- **Written exercise**: Can you pull every line from the listing below and reproduce each one verbatim, with nothing changed?

- **Input material**:
------------------------------------------------------------
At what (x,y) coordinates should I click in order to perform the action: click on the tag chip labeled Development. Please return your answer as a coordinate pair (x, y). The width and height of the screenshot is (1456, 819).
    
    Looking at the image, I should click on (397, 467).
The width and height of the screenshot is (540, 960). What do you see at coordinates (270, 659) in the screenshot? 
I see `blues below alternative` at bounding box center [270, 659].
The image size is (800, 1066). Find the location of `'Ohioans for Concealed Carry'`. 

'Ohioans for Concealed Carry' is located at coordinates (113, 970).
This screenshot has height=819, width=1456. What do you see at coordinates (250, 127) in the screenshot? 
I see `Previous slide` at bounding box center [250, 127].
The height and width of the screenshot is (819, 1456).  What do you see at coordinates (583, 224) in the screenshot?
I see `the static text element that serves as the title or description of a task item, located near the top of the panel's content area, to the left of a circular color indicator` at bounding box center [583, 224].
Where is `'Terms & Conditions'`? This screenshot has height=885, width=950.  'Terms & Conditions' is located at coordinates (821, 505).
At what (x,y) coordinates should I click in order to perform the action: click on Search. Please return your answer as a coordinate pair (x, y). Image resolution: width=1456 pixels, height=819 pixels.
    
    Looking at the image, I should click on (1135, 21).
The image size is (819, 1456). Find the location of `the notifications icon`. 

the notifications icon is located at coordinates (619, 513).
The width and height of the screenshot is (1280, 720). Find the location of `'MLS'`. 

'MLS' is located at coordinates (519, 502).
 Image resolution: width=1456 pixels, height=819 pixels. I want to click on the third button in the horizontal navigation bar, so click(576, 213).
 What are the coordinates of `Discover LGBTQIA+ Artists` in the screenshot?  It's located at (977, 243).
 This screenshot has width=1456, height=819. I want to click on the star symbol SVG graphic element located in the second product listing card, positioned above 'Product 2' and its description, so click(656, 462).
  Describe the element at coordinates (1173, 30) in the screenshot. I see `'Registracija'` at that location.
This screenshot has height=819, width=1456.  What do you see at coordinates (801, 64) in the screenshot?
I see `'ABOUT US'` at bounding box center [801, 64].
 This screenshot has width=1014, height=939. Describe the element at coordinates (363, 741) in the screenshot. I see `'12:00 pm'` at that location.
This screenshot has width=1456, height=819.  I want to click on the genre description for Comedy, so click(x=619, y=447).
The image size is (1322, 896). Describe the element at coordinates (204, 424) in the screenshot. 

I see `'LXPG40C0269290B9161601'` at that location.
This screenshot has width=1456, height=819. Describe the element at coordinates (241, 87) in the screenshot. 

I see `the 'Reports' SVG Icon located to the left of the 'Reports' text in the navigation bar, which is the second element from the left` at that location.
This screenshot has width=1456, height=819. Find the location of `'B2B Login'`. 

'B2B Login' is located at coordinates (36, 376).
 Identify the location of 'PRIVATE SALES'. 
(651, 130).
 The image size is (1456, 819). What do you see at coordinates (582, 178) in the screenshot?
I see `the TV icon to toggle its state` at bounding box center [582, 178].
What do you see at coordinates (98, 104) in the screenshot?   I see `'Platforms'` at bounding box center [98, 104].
------------------------------------------------------------
- **Solution to this problem**:
At what (x,y) coordinates should I click in order to perform the action: click on the tag chip labeled Development. Please return your answer as a coordinate pair (x, y). The width and height of the screenshot is (1456, 819).
    
    Looking at the image, I should click on (397, 467).
The width and height of the screenshot is (540, 960). What do you see at coordinates (270, 659) in the screenshot? 
I see `blues below alternative` at bounding box center [270, 659].
The image size is (800, 1066). Find the location of `'Ohioans for Concealed Carry'`. 

'Ohioans for Concealed Carry' is located at coordinates (113, 970).
This screenshot has height=819, width=1456. What do you see at coordinates (250, 127) in the screenshot? 
I see `Previous slide` at bounding box center [250, 127].
The height and width of the screenshot is (819, 1456).  What do you see at coordinates (583, 224) in the screenshot?
I see `the static text element that serves as the title or description of a task item, located near the top of the panel's content area, to the left of a circular color indicator` at bounding box center [583, 224].
Where is `'Terms & Conditions'`? This screenshot has height=885, width=950.  'Terms & Conditions' is located at coordinates (821, 505).
At what (x,y) coordinates should I click in order to perform the action: click on Search. Please return your answer as a coordinate pair (x, y). Image resolution: width=1456 pixels, height=819 pixels.
    
    Looking at the image, I should click on (1135, 21).
The image size is (819, 1456). Find the location of `the notifications icon`. 

the notifications icon is located at coordinates (619, 513).
The width and height of the screenshot is (1280, 720). Find the location of `'MLS'`. 

'MLS' is located at coordinates (519, 502).
 Image resolution: width=1456 pixels, height=819 pixels. I want to click on the third button in the horizontal navigation bar, so click(576, 213).
 What are the coordinates of `Discover LGBTQIA+ Artists` in the screenshot?  It's located at (977, 243).
 This screenshot has width=1456, height=819. I want to click on the star symbol SVG graphic element located in the second product listing card, positioned above 'Product 2' and its description, so click(656, 462).
  Describe the element at coordinates (1173, 30) in the screenshot. I see `'Registracija'` at that location.
This screenshot has height=819, width=1456.  What do you see at coordinates (801, 64) in the screenshot?
I see `'ABOUT US'` at bounding box center [801, 64].
 This screenshot has width=1014, height=939. Describe the element at coordinates (363, 741) in the screenshot. I see `'12:00 pm'` at that location.
This screenshot has width=1456, height=819.  I want to click on the genre description for Comedy, so click(x=619, y=447).
The image size is (1322, 896). Describe the element at coordinates (204, 424) in the screenshot. 

I see `'LXPG40C0269290B9161601'` at that location.
This screenshot has width=1456, height=819. Describe the element at coordinates (241, 87) in the screenshot. 

I see `the 'Reports' SVG Icon located to the left of the 'Reports' text in the navigation bar, which is the second element from the left` at that location.
This screenshot has width=1456, height=819. Find the location of `'B2B Login'`. 

'B2B Login' is located at coordinates (36, 376).
 Identify the location of 'PRIVATE SALES'. 
(651, 130).
 The image size is (1456, 819). What do you see at coordinates (582, 178) in the screenshot?
I see `the TV icon to toggle its state` at bounding box center [582, 178].
What do you see at coordinates (98, 104) in the screenshot?   I see `'Platforms'` at bounding box center [98, 104].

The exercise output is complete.